Laura Waterman Wittstock could sit two people down with opposing views and come out with a resolution.
Lloyd Wittstock, her husband, likened her demeanor to another person who grew up in Hawaii, ex-President Barack Obama.
"If you lose your cool, you're embarrassing yourself," Lloyd Wittstock said. "Try to get at what is going on and try to resolve it."
Wittstock was a prominent leader and advocate for Native Americans in Minnesota and across the country. She died Saturday at the age of 83 after battling an autoimmune disease for years, according to her family.
"She was able to bridge and that was her gift — that's what made her advocacy so valuable to Native people," said Elaine Salinas, a longtime friend. "She was able to step outside of the Native community in ways that other people couldn't and build those bridges."

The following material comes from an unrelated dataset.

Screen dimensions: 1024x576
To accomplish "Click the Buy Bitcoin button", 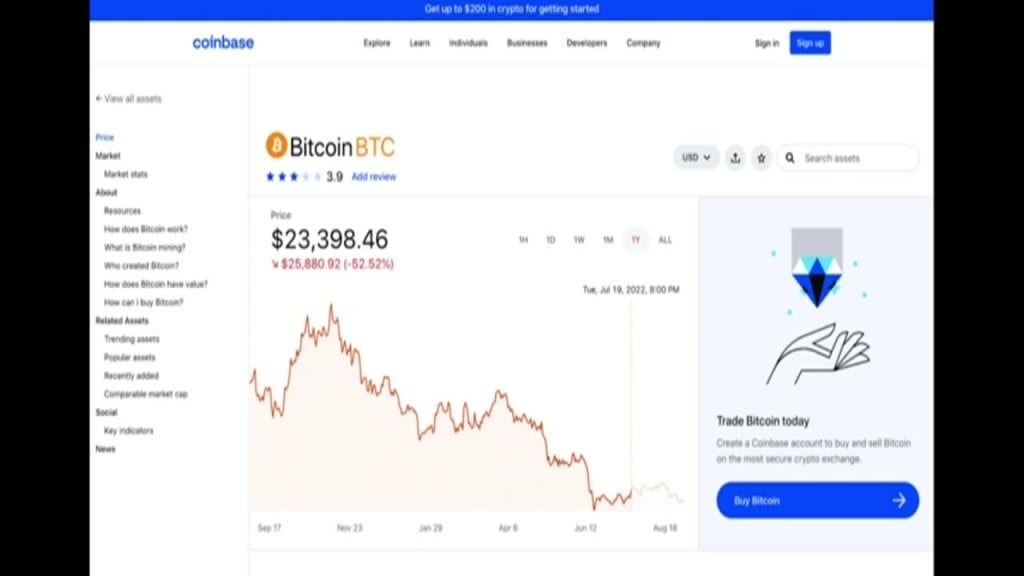I will tap(817, 500).
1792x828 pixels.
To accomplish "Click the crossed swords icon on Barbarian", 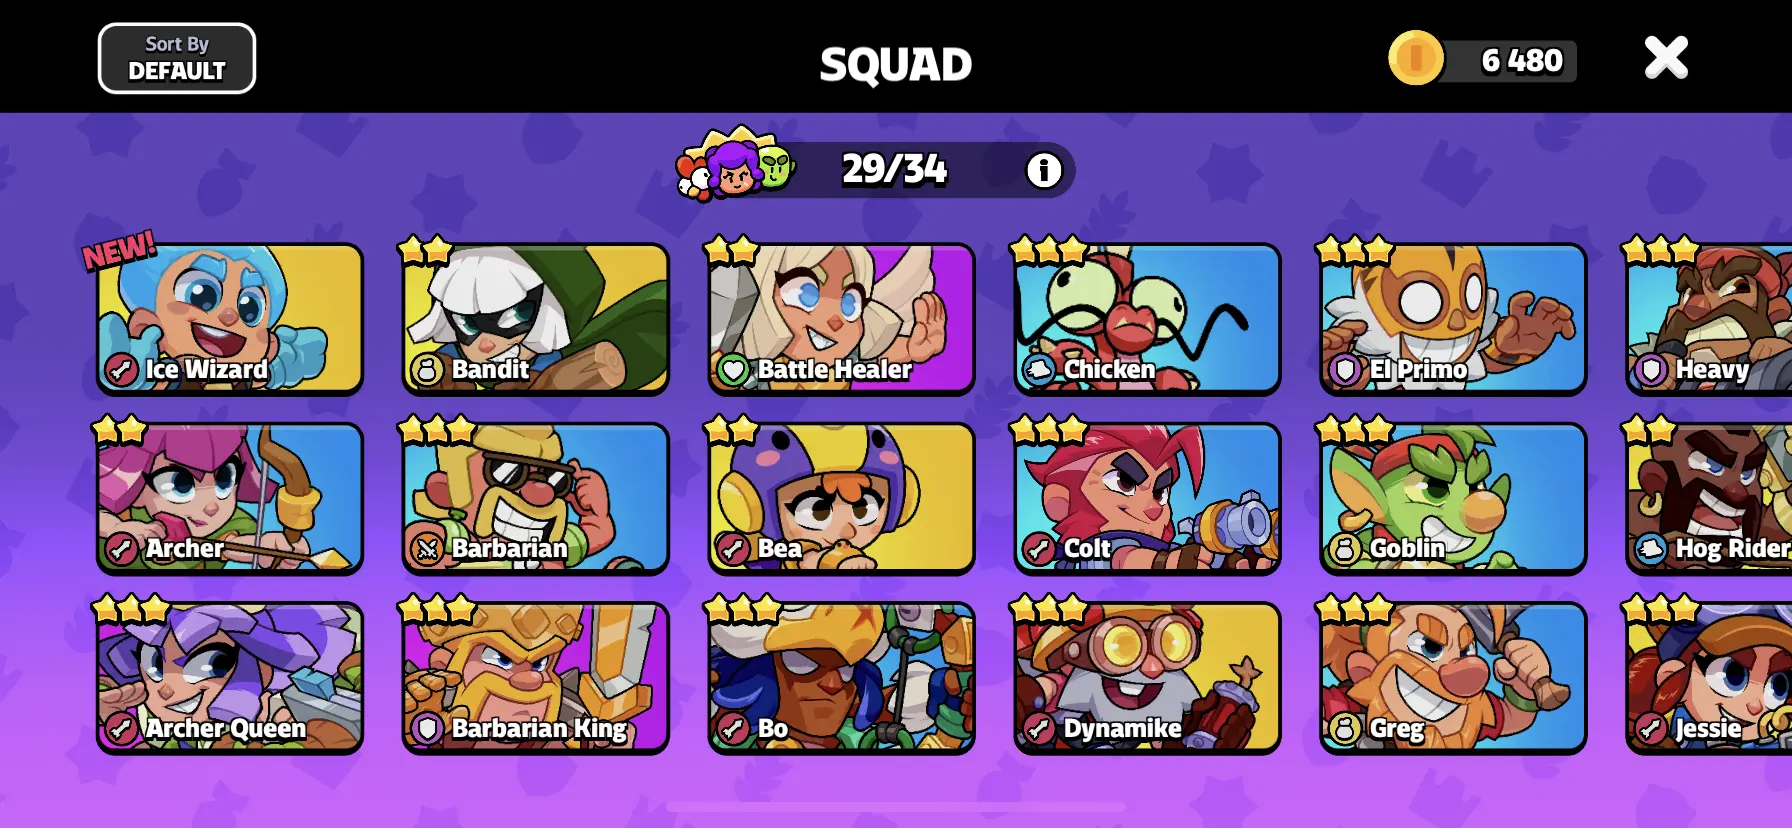I will pyautogui.click(x=427, y=549).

Outside of giving advice and helping others in their life paths, Wittstock was a member of many nonprofit boards and was appointed by President Jimmy Carter to the National Commission on Alcoholism and Alcohol problems. In 2002, Minneapolis Mayor R.T. Rybak appointed her to the city Library Board, where she served for six years.
Wittstock was born on the Cattaraugus Indian reservation in New York, on Sept. 11, 1937, and was a member of the Seneca Nation of Indians, Heron clan, according to her family. In 1945, she moved to Honolulu with her family where she lived for nine years.
At the Legislative Review, a Native American political journal in Washington, D.C., Wittstock helped disseminate the news of legislation affecting American Indians.